Kelly O’Dell Stanley is a graphic designer who writes. Or maybe a writer who also designs. She is the author of Praying Upside Down and Designed to Pray. She’s received awards from the NAHB, Public Relations Society of America, the Webby Competition, and Art Directors Club of Indiana. Kelly’s writing awards include first place in Inspirational Writing in the 2013 Writer’s Digest competition and a finalist in the Cascade Oregon Christian Writers Contest in 2017.
Sarah Styf is a high school English teacher who lives in Hancock County where she enjoys writing, running, and camping with her family. She is the author travel memoirs Embracing the Journey, and The Life I Never Knew
I Wanted.
Larry Sweazy is the author of nineteen novels and one short story collection, including Lost Mountain Pass, The Broken Bow, and Where I Can See You. His western fiction and mystery thriller writing has earned him two Spur Awards, four Will Rogers Medallion Awards, and the West Willa Award. He lives in Noblesville, Indiana.
Stephen Terrell is a retired Indiana attorney with a passion for writing. He has written three novels, numerous short stories, and is a columnist for the American Bar Association’s Experience Magazine. His historical true crime book The Madness of John Terrel: Revenge and Insanity on Trial in the Heartland was just released in late October.

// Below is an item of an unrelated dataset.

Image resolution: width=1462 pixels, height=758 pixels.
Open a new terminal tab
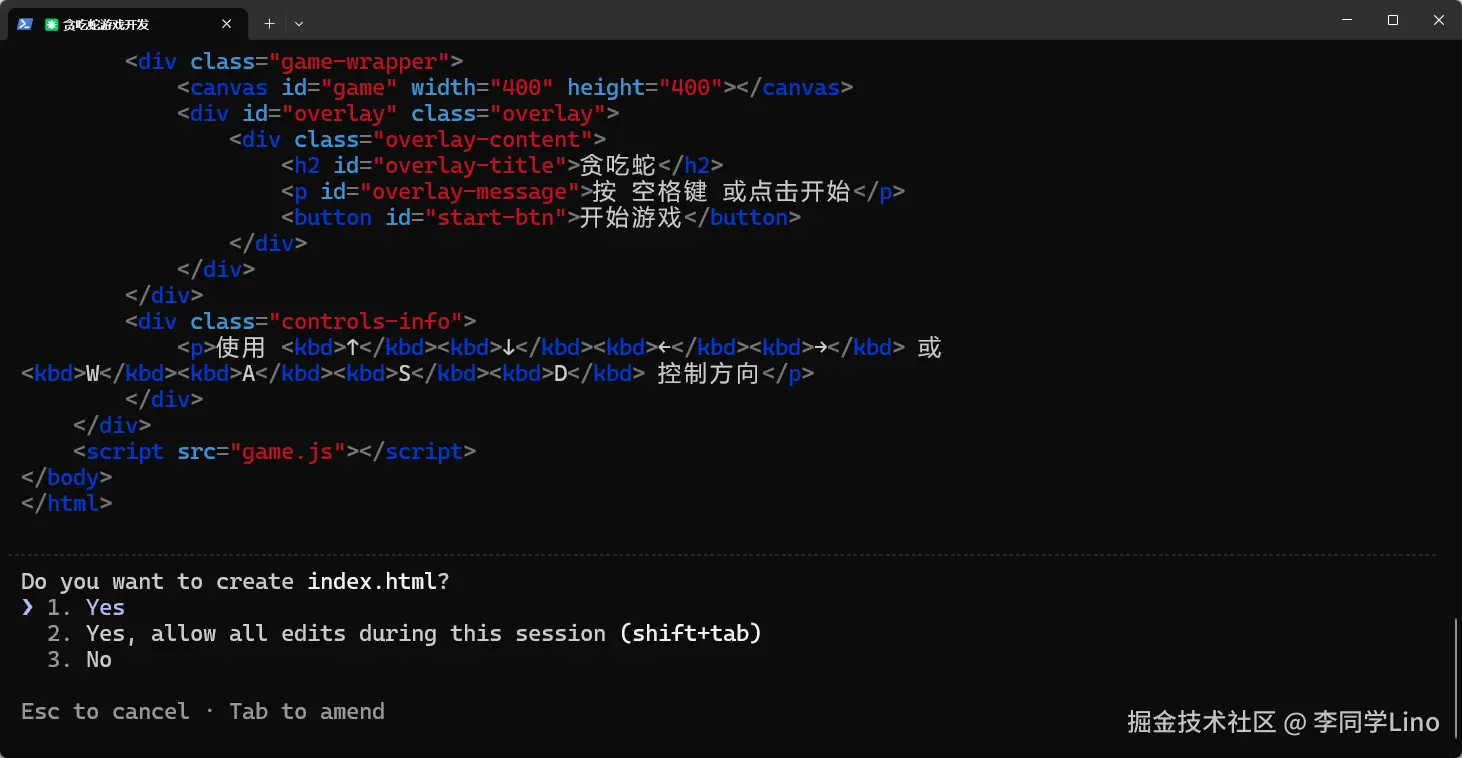pos(269,23)
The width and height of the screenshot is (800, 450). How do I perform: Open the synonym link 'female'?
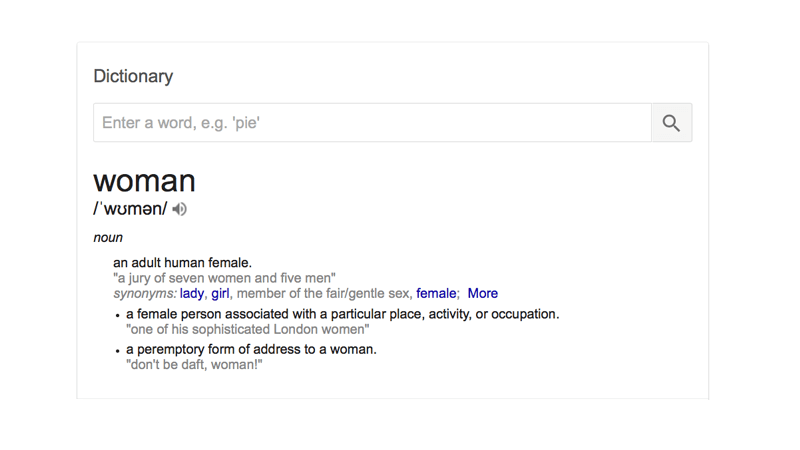(x=436, y=293)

Jamie Ward is the author behind Cornfields and High Heels, a travel and lifestyle site dedicated to sharing travel and adventures. Her books 100 Things to Do In Indiana Before You Die and Midwest Road Trip Adventures show her love of travel and experience, especially in Indiana.
Why an Author Fair?
The Beginning of the Golden Age
Lew Wallace’s Ben-Hur: A Tale of the Christ, published in 1880, is generally credited with initiating the Golden Age of Indiana Literature. Ben-Hur sold more copies than any other printed work in the 19th century with the exception of the Bible.

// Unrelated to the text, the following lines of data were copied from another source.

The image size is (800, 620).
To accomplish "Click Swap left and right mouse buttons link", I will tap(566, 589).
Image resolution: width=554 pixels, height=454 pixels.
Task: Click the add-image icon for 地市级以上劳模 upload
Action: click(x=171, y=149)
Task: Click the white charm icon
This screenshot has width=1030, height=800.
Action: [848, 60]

All in all, the Golden Age lasted into the 1920s and spawned hundreds of titles. Two novels by Hoosier Booth Tarkington won the Pulitzer Prize. Writers like Meredith Nicholson, Gene Stratton-Porter, Maurice Thompson, James Whitcomb Riley, and Lew and Susan Wallace became defining voices of Midwestern culture to the rest of the world.
A Continued Legacy
Although the Golden Age began to wane in the years following World War I, Hoosier writers continued to have an impact in the publishing industry throughout the 20th century with writers like Kurt Vonnegut, Jessamyn West, John Green, and James Alexander Thom.
Today, dozens of authors make Indiana their home. Every Small Business Saturday, as part of Crawfordsville Main Street’s Downtown Party Night, we invite some of those authors to sell and sign books and visit with readers.